---- Records supplied
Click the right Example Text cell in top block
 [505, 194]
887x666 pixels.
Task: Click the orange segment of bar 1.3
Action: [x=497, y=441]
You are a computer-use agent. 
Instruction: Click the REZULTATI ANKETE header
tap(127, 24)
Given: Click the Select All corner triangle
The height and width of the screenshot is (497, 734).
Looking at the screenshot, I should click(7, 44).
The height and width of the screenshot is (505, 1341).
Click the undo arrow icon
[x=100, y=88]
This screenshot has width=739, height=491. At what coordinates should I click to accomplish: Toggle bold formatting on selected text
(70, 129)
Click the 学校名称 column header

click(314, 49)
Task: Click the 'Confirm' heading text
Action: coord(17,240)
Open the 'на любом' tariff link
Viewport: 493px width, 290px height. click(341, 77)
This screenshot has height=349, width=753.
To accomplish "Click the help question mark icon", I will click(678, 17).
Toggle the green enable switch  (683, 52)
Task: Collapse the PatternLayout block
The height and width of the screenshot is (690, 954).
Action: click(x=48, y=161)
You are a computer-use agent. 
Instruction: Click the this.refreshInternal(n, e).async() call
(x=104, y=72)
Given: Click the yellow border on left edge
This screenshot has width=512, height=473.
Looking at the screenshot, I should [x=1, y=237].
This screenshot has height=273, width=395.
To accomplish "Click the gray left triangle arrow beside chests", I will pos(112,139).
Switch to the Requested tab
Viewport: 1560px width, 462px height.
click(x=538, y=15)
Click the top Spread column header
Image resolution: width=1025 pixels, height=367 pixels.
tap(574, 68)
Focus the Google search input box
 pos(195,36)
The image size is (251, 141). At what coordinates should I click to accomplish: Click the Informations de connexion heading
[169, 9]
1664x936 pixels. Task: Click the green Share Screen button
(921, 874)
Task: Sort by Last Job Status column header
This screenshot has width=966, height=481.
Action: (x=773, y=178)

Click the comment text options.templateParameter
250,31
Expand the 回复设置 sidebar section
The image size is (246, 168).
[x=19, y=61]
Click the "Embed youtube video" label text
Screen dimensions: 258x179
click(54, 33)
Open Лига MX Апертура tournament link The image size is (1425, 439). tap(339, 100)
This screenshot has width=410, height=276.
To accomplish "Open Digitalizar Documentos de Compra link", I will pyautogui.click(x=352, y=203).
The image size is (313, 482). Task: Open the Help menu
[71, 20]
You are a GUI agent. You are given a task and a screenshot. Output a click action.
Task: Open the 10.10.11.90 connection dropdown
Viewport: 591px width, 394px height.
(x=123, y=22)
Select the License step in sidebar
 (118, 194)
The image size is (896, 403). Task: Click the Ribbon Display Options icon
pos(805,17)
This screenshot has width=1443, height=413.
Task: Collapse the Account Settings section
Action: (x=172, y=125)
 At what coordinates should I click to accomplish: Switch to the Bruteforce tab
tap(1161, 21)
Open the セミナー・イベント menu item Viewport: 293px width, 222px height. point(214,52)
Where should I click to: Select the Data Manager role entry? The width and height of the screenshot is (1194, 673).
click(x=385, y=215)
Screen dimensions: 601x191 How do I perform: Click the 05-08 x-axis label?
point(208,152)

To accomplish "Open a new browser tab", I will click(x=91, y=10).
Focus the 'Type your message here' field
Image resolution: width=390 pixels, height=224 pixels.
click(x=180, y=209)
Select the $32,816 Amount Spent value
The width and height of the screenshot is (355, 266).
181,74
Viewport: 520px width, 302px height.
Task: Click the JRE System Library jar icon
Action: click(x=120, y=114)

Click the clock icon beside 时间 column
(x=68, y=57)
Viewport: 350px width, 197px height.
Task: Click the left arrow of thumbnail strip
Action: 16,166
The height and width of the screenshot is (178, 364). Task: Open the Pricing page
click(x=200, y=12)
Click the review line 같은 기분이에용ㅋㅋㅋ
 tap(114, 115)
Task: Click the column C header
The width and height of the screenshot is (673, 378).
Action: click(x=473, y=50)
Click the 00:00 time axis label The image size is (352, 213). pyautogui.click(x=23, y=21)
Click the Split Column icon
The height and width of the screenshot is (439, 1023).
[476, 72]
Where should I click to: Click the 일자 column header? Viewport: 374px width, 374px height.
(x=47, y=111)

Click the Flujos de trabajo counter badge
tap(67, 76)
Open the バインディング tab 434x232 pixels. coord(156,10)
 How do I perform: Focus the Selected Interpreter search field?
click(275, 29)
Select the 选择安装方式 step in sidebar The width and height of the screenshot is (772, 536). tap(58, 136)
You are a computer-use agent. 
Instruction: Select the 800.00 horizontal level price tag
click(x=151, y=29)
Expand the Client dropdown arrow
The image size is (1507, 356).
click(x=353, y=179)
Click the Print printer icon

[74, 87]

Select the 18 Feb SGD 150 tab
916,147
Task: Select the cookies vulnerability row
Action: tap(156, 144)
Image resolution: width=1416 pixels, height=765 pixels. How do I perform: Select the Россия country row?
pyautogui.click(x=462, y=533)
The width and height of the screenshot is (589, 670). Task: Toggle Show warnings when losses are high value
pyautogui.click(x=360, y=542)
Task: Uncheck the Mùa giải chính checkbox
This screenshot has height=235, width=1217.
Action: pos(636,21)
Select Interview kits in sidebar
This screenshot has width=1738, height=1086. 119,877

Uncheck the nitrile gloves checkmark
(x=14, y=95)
--------
What is needed
Keeping every character as it is, restate the lines above that run from the line with "Click the comment" through the line with "Open Лига MX", both included, and nothing else.

Exercise answer
Click the comment text options.templateParameter
250,31
Expand the 回复设置 sidebar section
The image size is (246, 168).
[x=19, y=61]
Click the "Embed youtube video" label text
Screen dimensions: 258x179
click(54, 33)
Open Лига MX Апертура tournament link The image size is (1425, 439). tap(339, 100)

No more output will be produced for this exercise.